I would agree with the recruiter: this code does not make a good first impression.

Red flags

Any one of these issues could be grounds for disqualification within the first few seconds of reading.

  • Too much code. If someone gives you a programming puzzle, chances are that they expect a short, elegant solution. Nobody wants to read a long, rambling answer, so they would not ask a question that requires a lot of code to solve.

    The bulk of your code is in one long function. I couldn't point to a chunk of code within that function and say what that chunk's purpose is. The comments that you left are worse-than-useless junk: they are all disabled print statements for debugging.

    You have 65 lines, excluding comments and blank lines. My proposed solution below has about half that.

  • Global variables. It is widely agreed that global variables are to be used only as a last resort. Here, there's absolutely no justification for them. Not only do they make it hard to reason about the code by making side-effects non-localized, they indicate that your function's interface is sloppy: it's unclear what the function's inputs and outputs are.
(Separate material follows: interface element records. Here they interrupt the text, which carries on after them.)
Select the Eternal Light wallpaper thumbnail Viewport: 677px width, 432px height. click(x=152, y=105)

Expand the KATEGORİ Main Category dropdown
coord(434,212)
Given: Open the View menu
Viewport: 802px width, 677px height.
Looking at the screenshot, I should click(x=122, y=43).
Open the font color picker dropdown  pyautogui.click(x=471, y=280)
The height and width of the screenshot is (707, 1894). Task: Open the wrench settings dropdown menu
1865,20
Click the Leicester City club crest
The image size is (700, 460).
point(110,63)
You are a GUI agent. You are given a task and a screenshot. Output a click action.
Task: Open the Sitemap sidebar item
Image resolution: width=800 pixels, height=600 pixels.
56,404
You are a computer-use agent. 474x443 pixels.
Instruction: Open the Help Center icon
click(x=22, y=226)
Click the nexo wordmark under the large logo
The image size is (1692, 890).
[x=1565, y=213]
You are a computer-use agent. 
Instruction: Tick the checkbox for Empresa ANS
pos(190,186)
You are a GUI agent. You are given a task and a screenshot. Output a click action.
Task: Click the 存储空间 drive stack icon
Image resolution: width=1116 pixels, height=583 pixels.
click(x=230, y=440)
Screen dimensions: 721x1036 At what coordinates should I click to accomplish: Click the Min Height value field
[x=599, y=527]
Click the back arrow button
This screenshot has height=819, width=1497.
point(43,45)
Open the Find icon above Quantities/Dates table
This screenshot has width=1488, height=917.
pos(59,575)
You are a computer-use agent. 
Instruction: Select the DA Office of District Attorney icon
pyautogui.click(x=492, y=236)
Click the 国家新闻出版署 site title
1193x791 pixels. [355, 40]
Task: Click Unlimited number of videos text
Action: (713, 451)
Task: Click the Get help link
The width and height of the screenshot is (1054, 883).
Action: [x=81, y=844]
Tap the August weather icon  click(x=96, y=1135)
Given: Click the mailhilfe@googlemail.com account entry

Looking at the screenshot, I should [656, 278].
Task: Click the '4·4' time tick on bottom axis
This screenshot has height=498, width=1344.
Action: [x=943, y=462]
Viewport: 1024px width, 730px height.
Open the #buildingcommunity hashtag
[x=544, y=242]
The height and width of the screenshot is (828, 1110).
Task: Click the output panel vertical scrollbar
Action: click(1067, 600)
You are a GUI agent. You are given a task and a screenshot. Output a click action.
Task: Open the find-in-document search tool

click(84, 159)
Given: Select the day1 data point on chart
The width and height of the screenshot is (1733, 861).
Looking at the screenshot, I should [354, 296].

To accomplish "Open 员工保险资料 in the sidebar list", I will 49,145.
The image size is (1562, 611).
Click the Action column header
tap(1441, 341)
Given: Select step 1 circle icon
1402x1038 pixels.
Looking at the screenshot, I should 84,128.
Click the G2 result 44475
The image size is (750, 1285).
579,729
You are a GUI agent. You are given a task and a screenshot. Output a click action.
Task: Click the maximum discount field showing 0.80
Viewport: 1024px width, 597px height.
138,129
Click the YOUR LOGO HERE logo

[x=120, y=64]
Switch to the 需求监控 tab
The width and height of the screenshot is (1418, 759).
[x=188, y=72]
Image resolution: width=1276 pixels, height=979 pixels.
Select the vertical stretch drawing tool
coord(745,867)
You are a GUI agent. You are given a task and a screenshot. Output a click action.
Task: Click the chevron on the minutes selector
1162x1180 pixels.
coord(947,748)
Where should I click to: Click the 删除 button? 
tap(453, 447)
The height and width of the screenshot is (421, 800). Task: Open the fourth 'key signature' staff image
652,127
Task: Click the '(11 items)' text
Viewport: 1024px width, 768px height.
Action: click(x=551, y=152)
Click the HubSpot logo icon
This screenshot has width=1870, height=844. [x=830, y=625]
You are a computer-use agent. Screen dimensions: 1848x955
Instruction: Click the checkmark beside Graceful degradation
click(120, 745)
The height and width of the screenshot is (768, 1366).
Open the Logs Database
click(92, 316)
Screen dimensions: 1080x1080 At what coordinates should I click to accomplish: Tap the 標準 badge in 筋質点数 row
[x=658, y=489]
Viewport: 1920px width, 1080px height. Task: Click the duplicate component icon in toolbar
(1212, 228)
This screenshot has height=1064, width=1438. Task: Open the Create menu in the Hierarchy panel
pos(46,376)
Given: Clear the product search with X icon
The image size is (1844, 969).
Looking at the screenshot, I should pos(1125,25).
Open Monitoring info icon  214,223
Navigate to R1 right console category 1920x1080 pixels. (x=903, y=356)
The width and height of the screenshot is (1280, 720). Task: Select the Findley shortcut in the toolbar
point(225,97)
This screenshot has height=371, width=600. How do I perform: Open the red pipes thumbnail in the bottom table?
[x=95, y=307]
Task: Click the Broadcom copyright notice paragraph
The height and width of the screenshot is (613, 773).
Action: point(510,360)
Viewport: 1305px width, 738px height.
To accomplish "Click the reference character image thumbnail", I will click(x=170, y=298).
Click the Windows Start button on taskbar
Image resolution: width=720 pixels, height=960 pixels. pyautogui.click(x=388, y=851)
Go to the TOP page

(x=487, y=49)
  • Too many variables. Within FindShortest(), we have:

    1. CurrentTerm
    2. MatchIndexes (global?)
    3. LeftBorder (global)
    4. RightBorder (global)
    5. FinalLeftBorder (global)
    6. FinalRightBorder (global)
    7. SearchTerms
    8. OptimalRightBorderFound
    9. OldLeftBorder
    10. OldRightBorder

    The human mind can keep track of about seven things at once. Ideally, you should only have about three variables per function.

  • Non-idiomatic Python. You used regular expressions, which is good. Other than that, your answer is written not much differently from a C solution. You need to demonstrate your ability to think at a more abstract level.

  • Non-standard naming. You should call your function find_shortest, and its parameter current_term, and similarly for all variables. UpperCase identifiers look like class names. See PEP 8, which is the standard style guide for Python.

    The naming of your functions is particularly important, since its effects extend beyond your own code. You've just indicated that you will burden your future colleagues with non-standard naming.

Yellow flags

These are also serious issues. They are just not as obvious as the red flags at first glance.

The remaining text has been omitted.